INPUT RECORDS section start

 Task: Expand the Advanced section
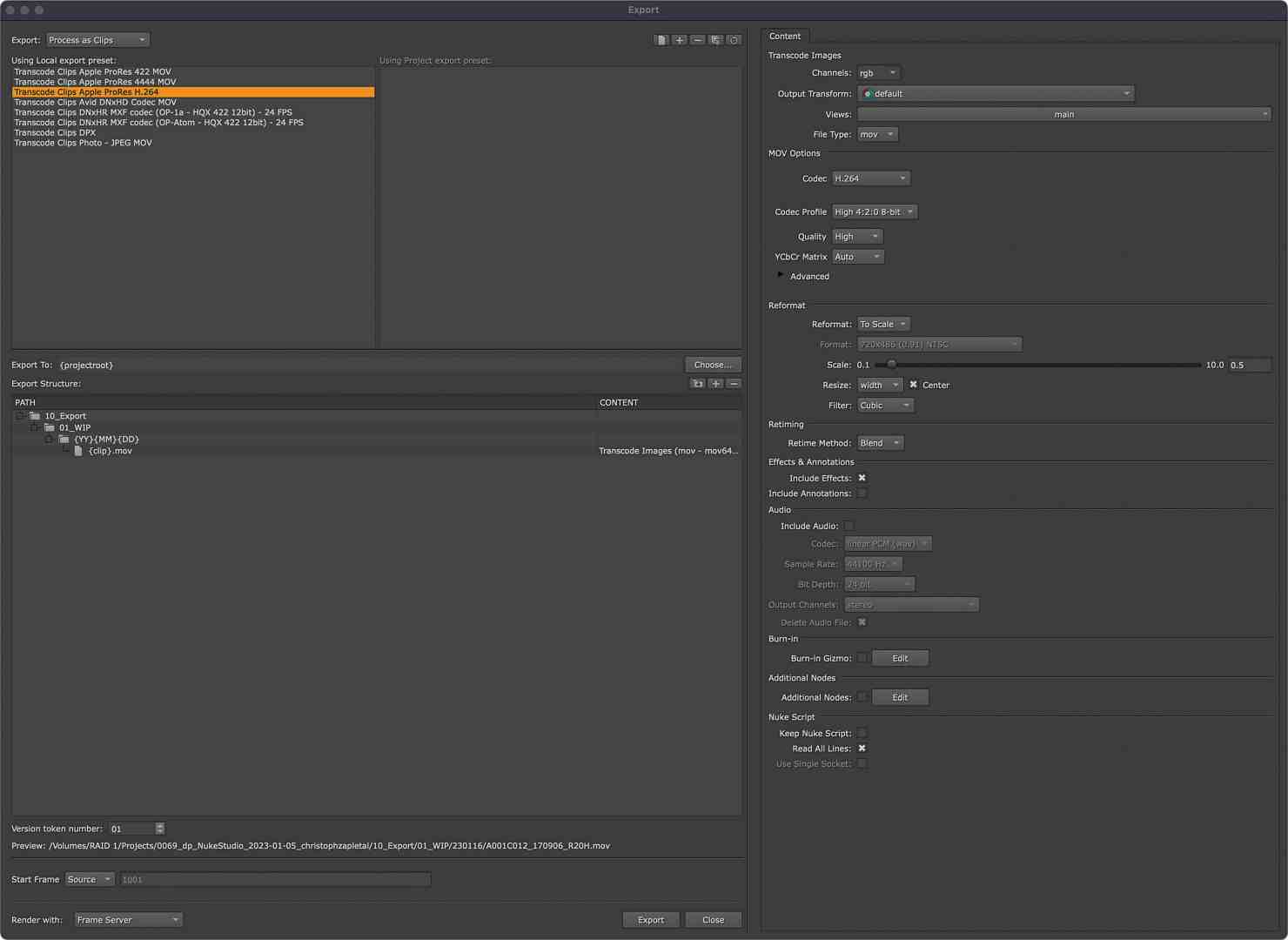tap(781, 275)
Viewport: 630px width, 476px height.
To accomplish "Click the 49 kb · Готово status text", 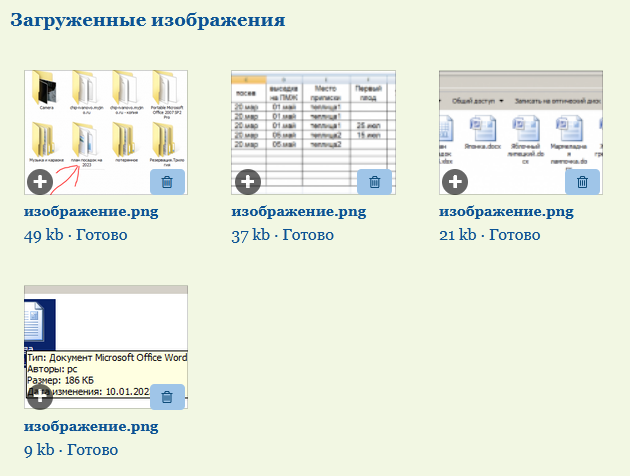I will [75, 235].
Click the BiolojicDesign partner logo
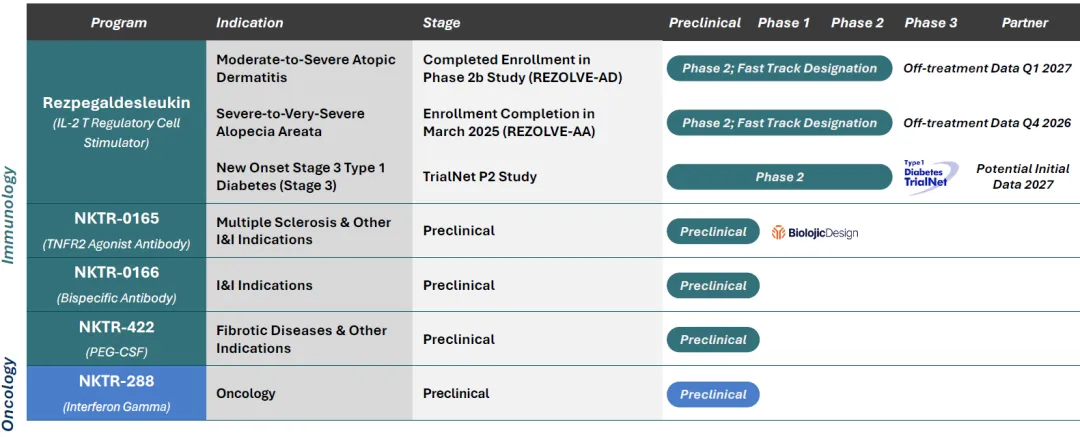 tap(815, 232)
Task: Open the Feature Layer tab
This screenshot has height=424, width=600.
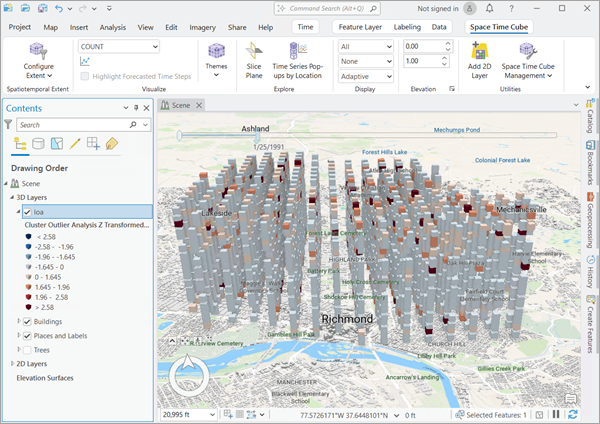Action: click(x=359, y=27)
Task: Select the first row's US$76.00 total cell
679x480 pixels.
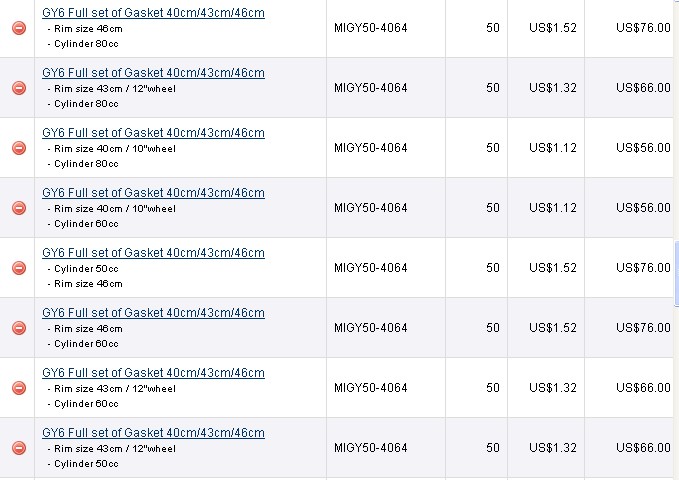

INPUT RECORDS section end

--- TASK TO COMPLETE ---
Leave out every picture and write out exactly the lines running from the line containing "This screenshot has height=424, width=600." to the end of the listing above.

--- SOLVED PROBLEM ---
This screenshot has height=424, width=600.
Action: click(x=359, y=27)
Task: Select the first row's US$76.00 total cell
679x480 pixels.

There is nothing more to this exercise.